On and off

After Paul Pierce struggled in his first game back after resting a sprained right thumb, Celtics coach Doc Rivers didn't seem concerned. He simply noted that Pierce would be better next game.

Rivers didn't lie. After a very un-Pierce-like 2-of-6 shooting performance for nine points in Tuesday's win over Detroit, Pierce rebounded Wednesday against Charlotte by erupting for 27 points on 9-of-13 shooting, his best offensive outing in more than a month.

"We need to use these games to get Paul going," admitted Rivers.

That's why no one seemed overly concerned after Friday's effort in which Pierce again labored, missing all but one of the nine shots he took over 32 minutes and finishing with seven points in a 96-86 triumph over the Philadelphia 76ers.

Rivers liked Pierce's aggressiveness. Pierce liked his shot selection. Both seem confident that those shots will drop when the postseason rolls around.

If the Celtics can weather an off night from Pierce and still emerge with a win, then there's little reason for concern.

"It's not about me," said Pierce. "We're not a team centered around one player scoring all the points. Guys step up every day... I try to do other things, like defending [Andre] Iguodala, one of the better players, slow him down and try to keep him limited. I can help in that area."

As for his struggles? Pierce actually liked his offensive effort Friday.

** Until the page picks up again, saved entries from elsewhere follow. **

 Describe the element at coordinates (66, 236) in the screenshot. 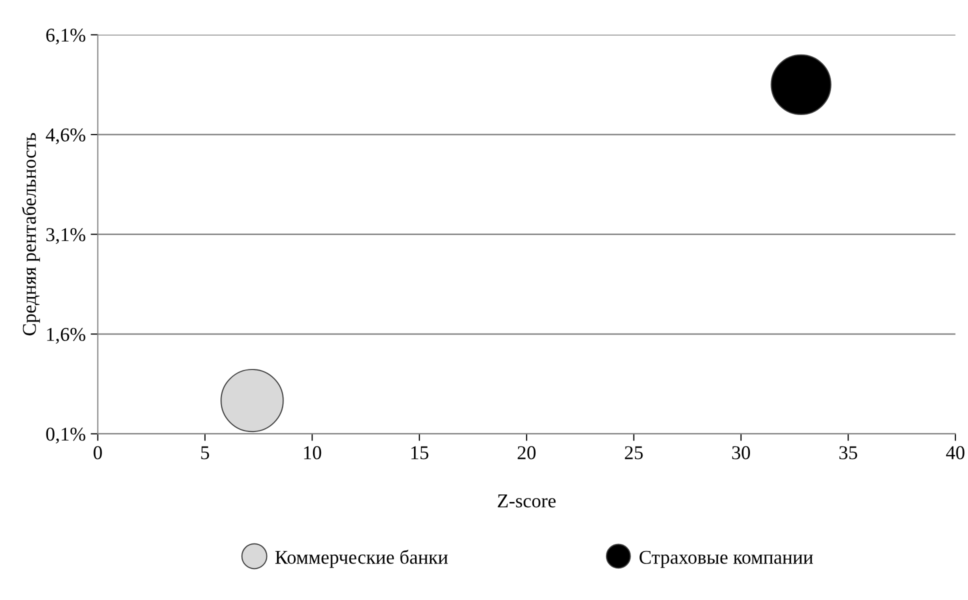

I see `y-tick-label: 3,1%` at that location.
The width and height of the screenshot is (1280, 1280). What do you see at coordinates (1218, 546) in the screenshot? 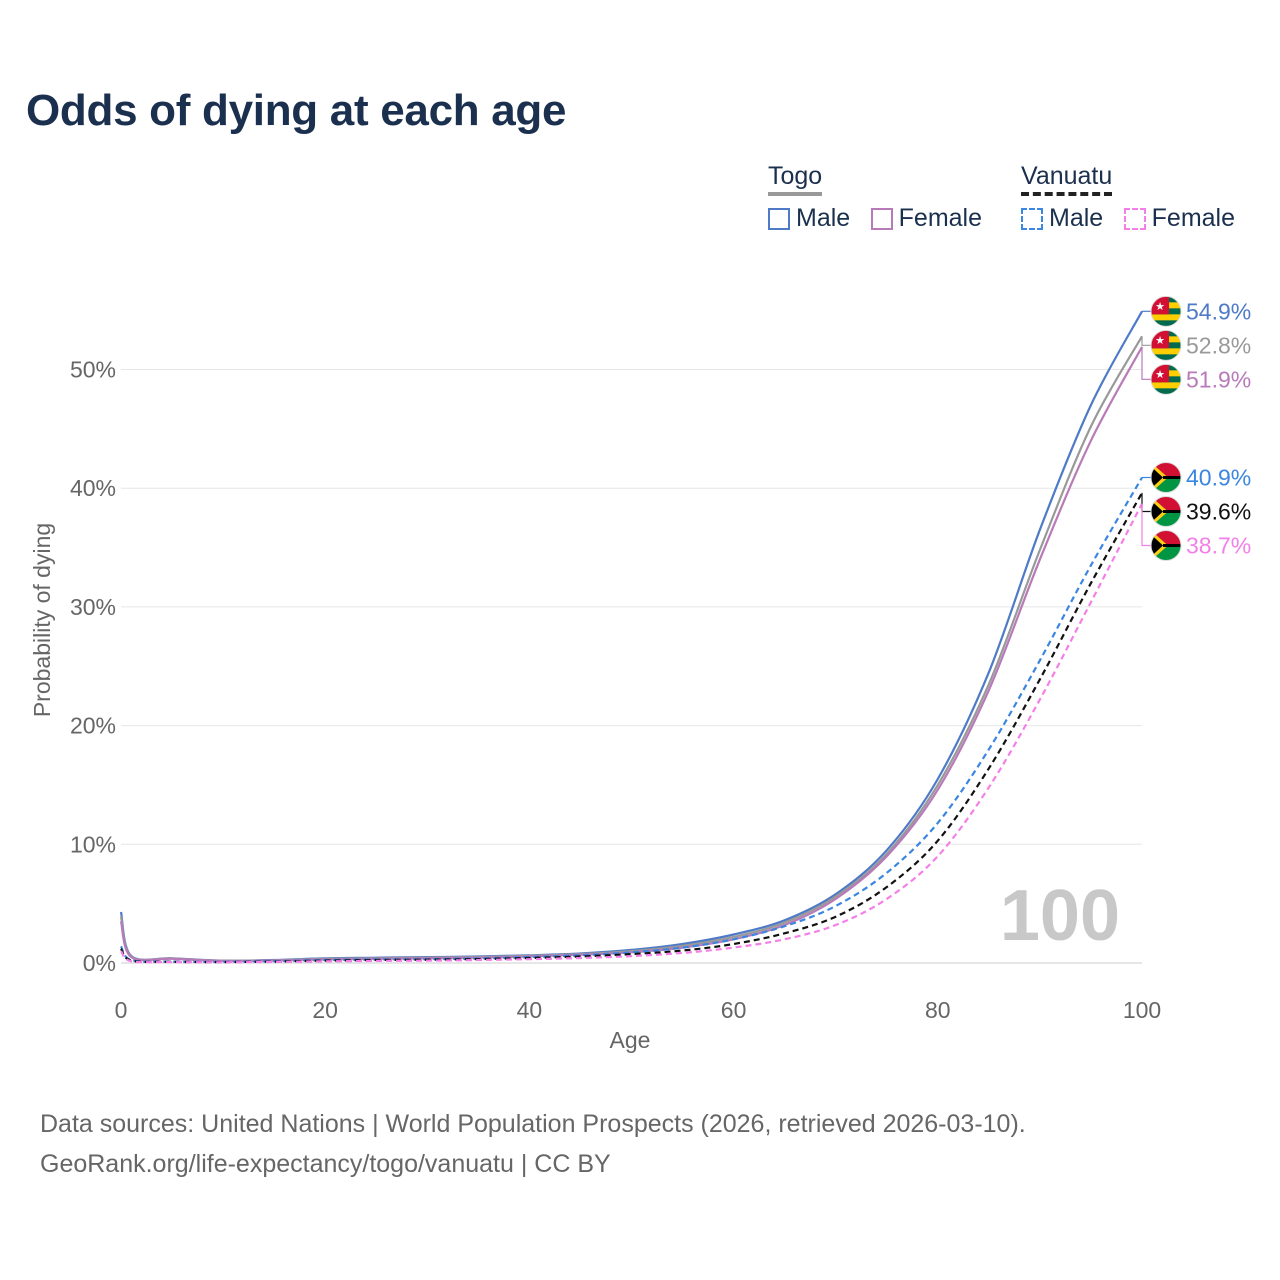
I see `end-label-vanuatu-female: 38.7%` at bounding box center [1218, 546].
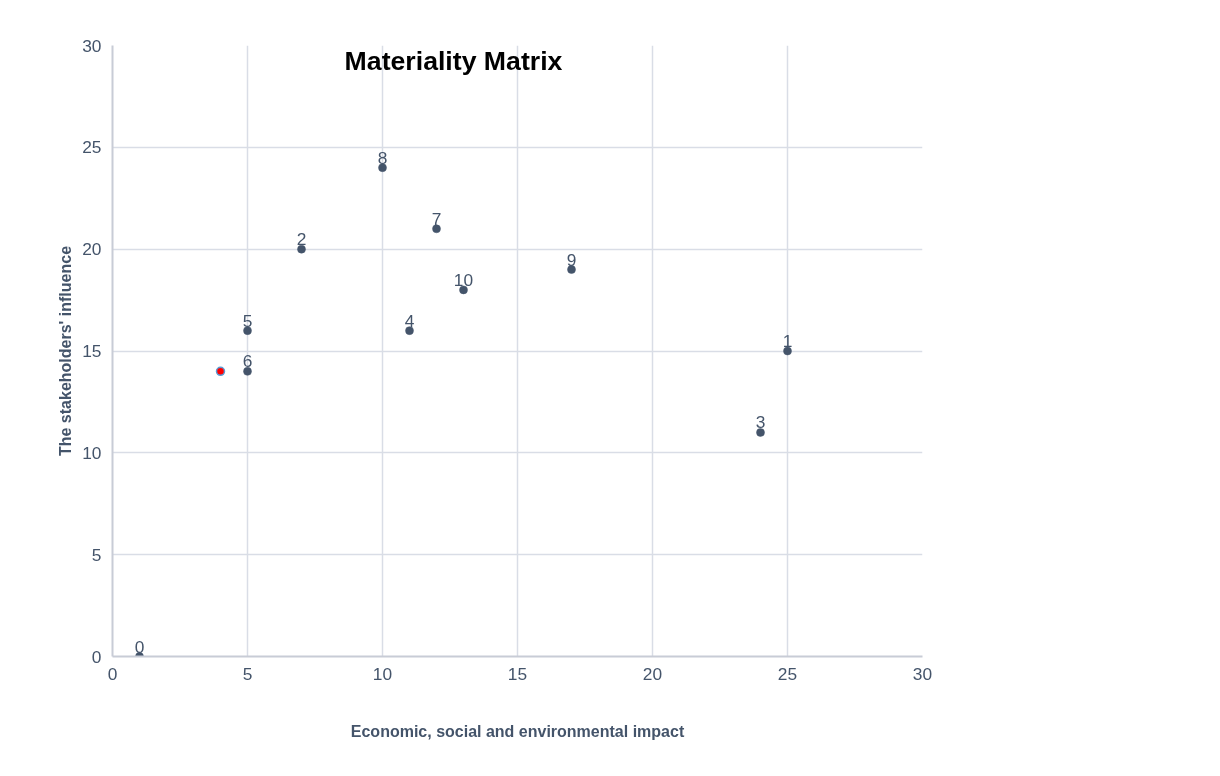  What do you see at coordinates (96, 554) in the screenshot?
I see `y-tick-label: 5` at bounding box center [96, 554].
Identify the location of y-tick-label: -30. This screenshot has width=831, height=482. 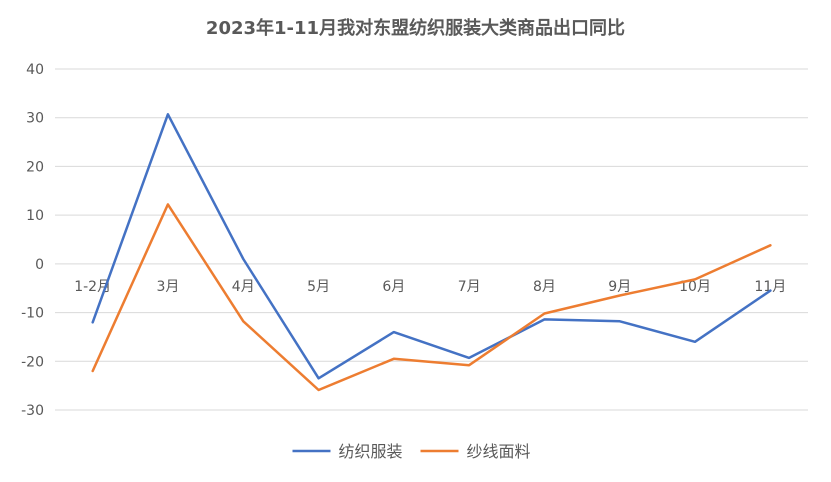
(32, 411).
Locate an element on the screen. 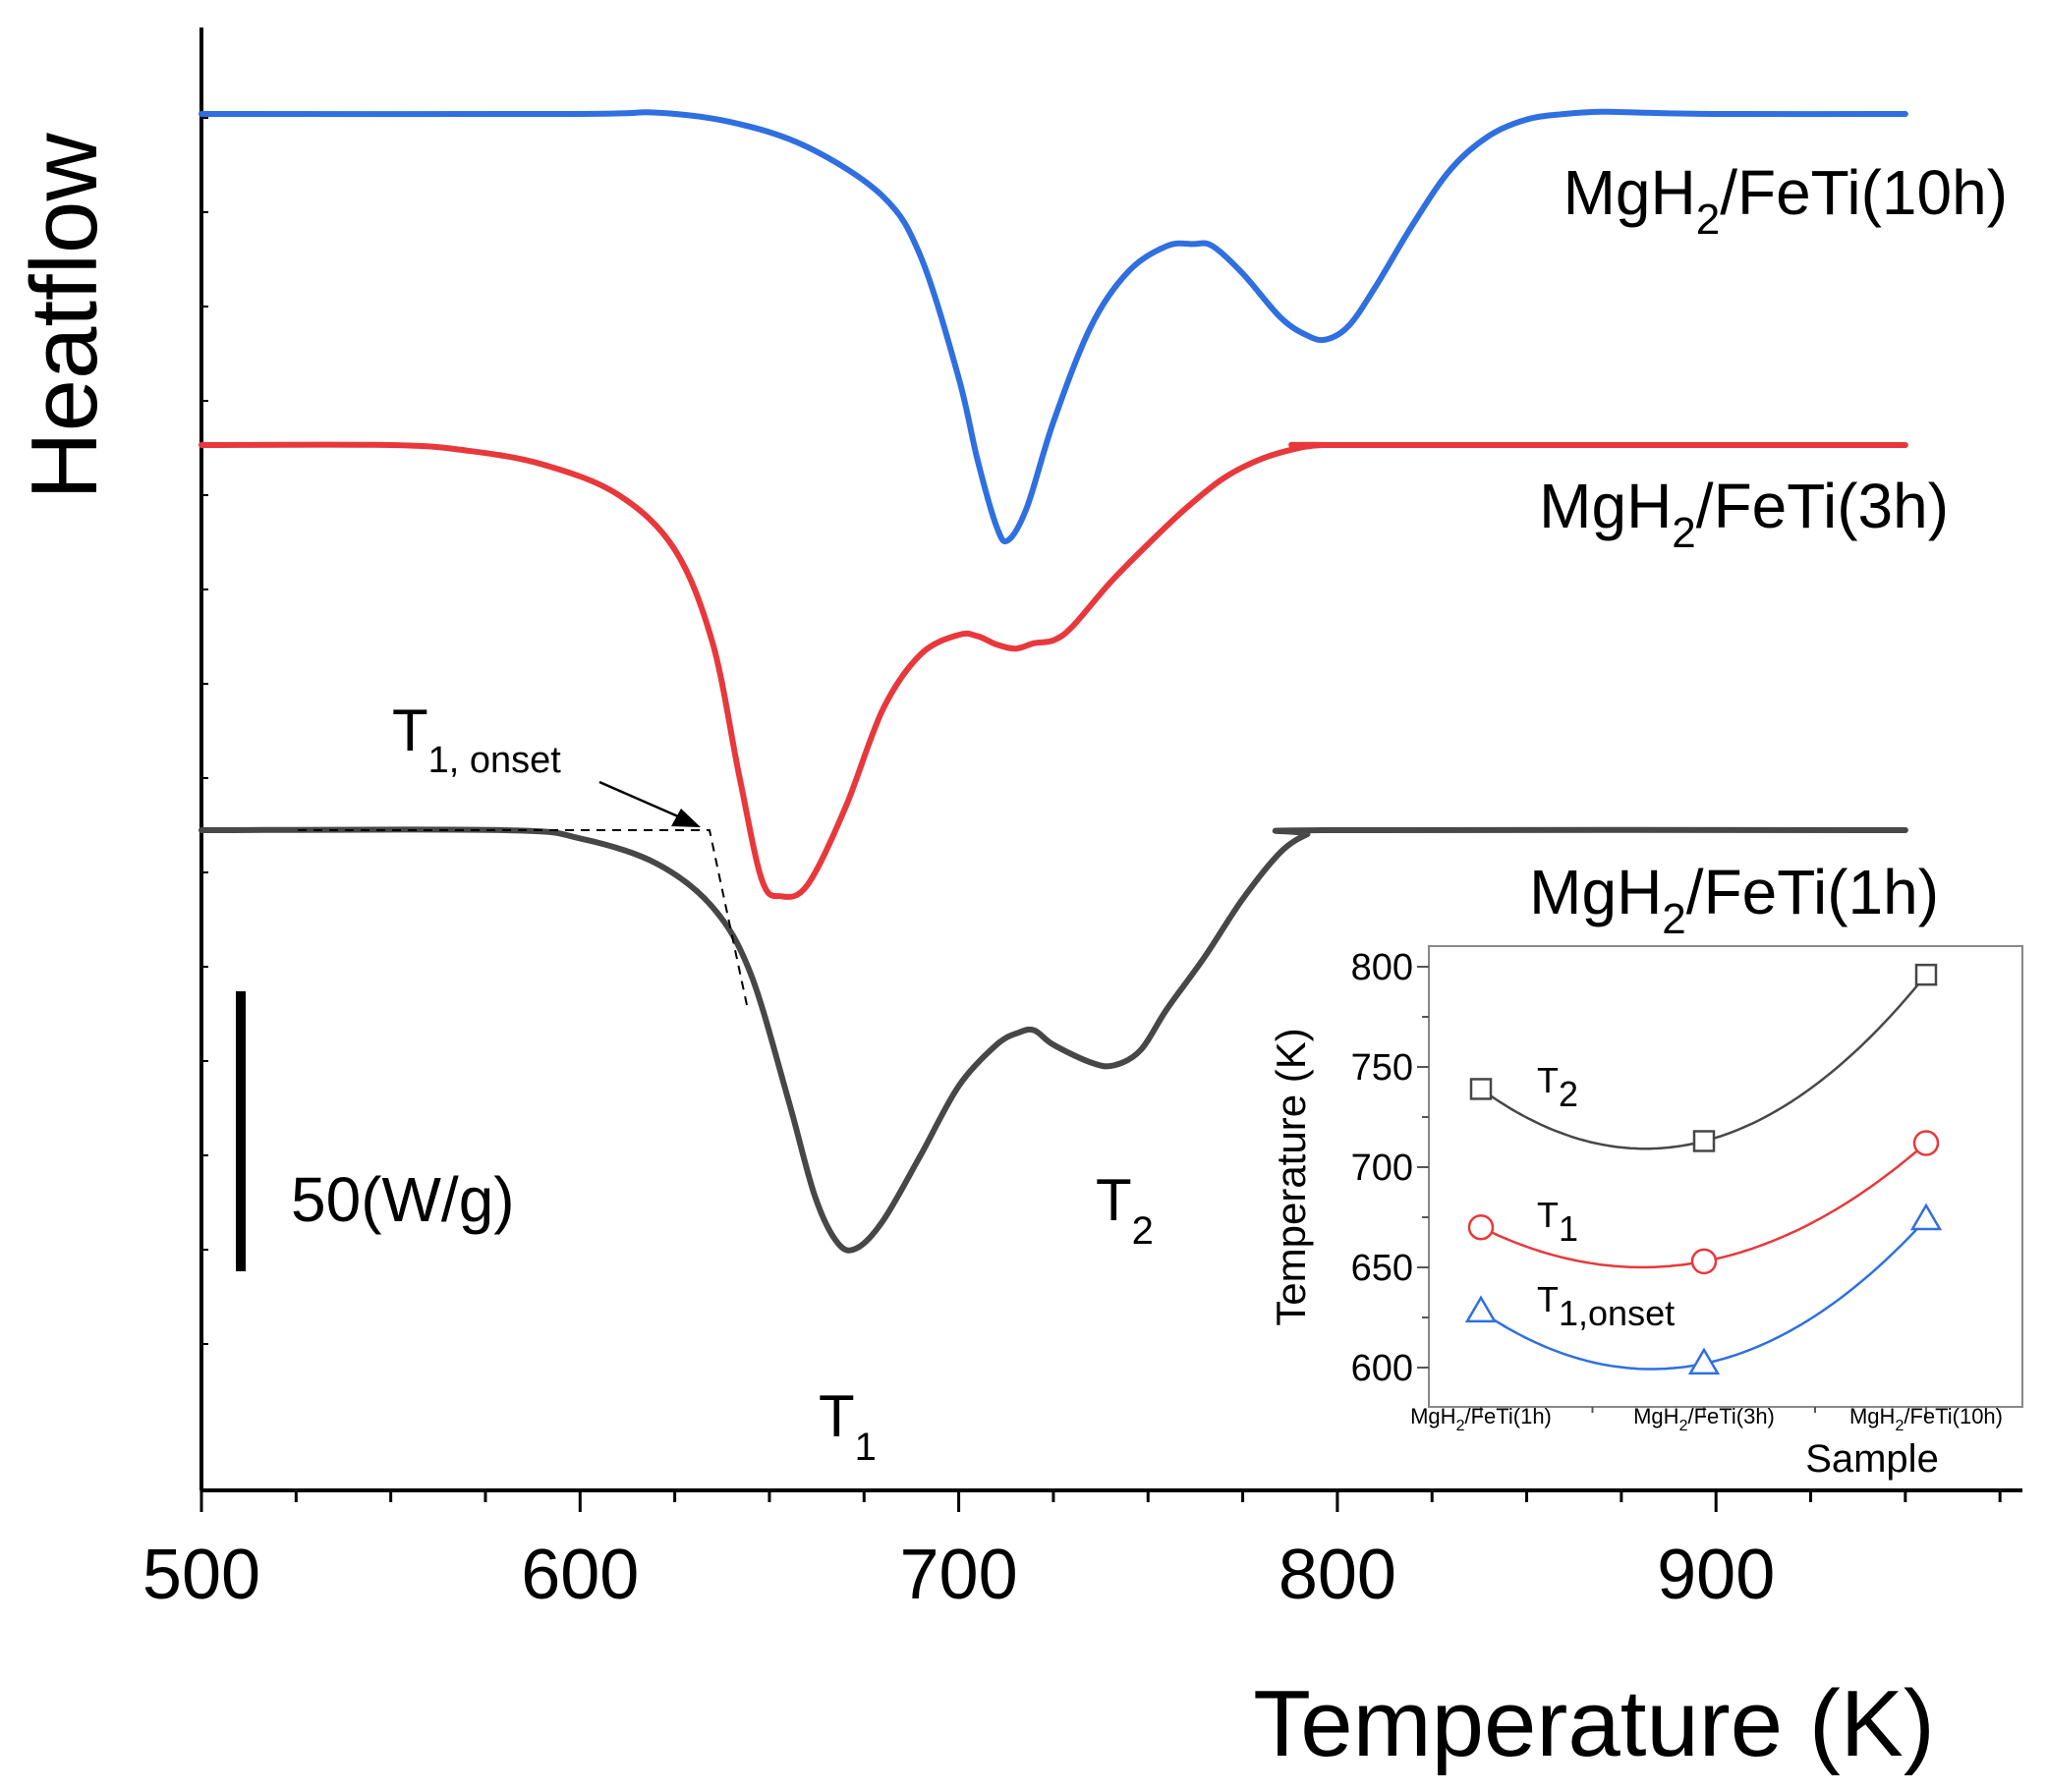 The image size is (2046, 1792). x-tick-label: 500 is located at coordinates (201, 1575).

"I loved every shot I took [Friday]," he said. "I look at a layup I missed, I look at a jump hook right in front of the rim. I look at wide-open 3's and a shot on the baseline. I loved every look I got. I know those shots are going to fall for me. I feel great out there."

And if Pierce is feeling great, the Celtics are feeling great. In a season dotted with fluke injuries for Pierce, Boston is a pedestrian 5-5 in the games he's missed, but 34-16 when the captain is in the starting lineup.